We all have gifts. The biggest gift by far is the grace of God which saved us. Salvation is the greatest gift. v7 – the word for “grace” and the word for “gift” in the Greek share the same root. Grace is THE gift. The rest of the spiritual gifts are expressions of this primary gift of God’s grace. Some of the gifts are listed in v11 – apostles, prophets, evangelists, pastors and teachers.
Is being a pastor or a teacher a calling? Or is it a gifting? I say it’s gifting, but you don’t have to take my word for it. That’s what Scripture says. Our calling is the calling unto salvation. Our gifting are things like the gift of pastoring or shepherding people, the teaching gift, the gift of prophecy, or the gift of evangelism. I left out apostles because I don’t believe there are any present day apostles, but we’ll leave that for another time.

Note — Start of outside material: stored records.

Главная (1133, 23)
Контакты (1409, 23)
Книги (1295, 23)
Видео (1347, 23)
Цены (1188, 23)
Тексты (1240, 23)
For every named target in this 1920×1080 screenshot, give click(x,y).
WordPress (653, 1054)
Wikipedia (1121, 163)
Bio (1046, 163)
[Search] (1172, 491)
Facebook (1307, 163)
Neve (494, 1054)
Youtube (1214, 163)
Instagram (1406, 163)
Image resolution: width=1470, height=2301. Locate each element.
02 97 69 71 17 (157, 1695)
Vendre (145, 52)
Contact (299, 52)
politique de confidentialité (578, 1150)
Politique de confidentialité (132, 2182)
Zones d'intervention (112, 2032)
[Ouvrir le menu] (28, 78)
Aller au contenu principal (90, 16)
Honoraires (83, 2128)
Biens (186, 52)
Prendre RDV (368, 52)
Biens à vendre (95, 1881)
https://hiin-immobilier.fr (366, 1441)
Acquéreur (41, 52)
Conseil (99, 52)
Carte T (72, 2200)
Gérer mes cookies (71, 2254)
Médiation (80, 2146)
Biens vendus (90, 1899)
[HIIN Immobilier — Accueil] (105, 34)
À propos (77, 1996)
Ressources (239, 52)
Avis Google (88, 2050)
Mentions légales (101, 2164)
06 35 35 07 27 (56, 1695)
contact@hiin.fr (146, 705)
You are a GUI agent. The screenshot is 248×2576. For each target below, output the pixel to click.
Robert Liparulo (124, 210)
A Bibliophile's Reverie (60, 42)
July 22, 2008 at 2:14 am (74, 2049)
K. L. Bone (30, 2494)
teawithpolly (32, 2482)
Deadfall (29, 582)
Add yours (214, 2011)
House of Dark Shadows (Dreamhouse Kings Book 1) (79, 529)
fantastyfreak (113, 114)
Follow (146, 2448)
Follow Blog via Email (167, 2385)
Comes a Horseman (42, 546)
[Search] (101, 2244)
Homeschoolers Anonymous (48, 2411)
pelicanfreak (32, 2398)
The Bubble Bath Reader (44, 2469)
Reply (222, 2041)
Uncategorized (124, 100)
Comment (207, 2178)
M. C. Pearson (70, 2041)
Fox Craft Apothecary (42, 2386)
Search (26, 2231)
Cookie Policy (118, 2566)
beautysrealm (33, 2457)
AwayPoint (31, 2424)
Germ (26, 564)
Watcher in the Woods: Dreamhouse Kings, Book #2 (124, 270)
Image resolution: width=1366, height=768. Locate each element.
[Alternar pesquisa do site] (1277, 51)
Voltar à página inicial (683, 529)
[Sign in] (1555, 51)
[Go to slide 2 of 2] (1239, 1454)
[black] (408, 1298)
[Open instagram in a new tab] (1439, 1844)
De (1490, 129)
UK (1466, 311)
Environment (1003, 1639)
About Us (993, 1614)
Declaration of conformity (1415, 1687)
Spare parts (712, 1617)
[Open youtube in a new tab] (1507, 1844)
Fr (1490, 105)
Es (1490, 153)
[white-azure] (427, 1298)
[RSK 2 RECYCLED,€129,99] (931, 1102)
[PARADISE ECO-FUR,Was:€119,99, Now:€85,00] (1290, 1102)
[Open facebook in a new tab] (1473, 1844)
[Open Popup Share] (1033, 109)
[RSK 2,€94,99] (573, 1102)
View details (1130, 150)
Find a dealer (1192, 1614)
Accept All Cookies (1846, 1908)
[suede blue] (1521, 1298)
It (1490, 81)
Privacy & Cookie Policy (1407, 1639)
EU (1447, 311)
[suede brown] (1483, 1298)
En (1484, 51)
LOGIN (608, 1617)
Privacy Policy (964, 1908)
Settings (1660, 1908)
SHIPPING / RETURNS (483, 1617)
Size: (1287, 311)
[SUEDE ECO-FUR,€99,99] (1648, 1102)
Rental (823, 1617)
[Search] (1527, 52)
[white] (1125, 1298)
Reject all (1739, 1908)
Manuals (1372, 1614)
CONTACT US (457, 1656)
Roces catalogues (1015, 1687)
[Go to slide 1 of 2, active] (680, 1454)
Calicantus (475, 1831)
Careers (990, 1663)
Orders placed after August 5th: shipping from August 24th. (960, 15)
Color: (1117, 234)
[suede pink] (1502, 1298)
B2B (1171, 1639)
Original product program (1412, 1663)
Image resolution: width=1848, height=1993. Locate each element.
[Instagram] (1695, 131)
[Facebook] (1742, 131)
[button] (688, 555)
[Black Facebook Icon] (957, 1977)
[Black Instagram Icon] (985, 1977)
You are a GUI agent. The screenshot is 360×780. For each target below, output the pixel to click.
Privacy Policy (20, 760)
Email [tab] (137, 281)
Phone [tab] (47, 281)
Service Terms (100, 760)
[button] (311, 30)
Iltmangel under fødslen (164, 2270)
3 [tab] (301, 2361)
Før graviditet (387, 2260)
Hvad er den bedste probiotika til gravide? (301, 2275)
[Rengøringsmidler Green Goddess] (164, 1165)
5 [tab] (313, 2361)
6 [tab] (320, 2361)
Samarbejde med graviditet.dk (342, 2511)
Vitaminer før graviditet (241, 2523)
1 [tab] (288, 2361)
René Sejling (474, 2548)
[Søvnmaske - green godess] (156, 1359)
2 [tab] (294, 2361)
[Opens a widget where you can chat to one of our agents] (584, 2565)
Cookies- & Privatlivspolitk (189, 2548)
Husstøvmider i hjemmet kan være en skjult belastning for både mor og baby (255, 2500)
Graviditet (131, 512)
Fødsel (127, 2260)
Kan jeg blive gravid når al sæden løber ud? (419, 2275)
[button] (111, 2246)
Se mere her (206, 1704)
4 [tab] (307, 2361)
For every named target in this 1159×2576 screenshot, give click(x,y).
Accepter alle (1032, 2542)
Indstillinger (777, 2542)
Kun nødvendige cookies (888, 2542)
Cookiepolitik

Why does Jesus give gifts to His church? Reason #1 is to help keep the unity relationally that was ushered in when the walls that divided us were torn down by Christ’s death on the cross. A second reason Jesus gives gifts is so that we can reach unity in terms of our faith and in our knowledge of God’s Son, with the ultimate goal of maturity and fullness in Christ.
Eph 4
12 for the training of the saints in the work of ministry, to build up the body of Christ, 13 until we all reach unity in the faith and in the knowledge of God’s Son, growing into a mature man with a stature measured by Christ’s fullness.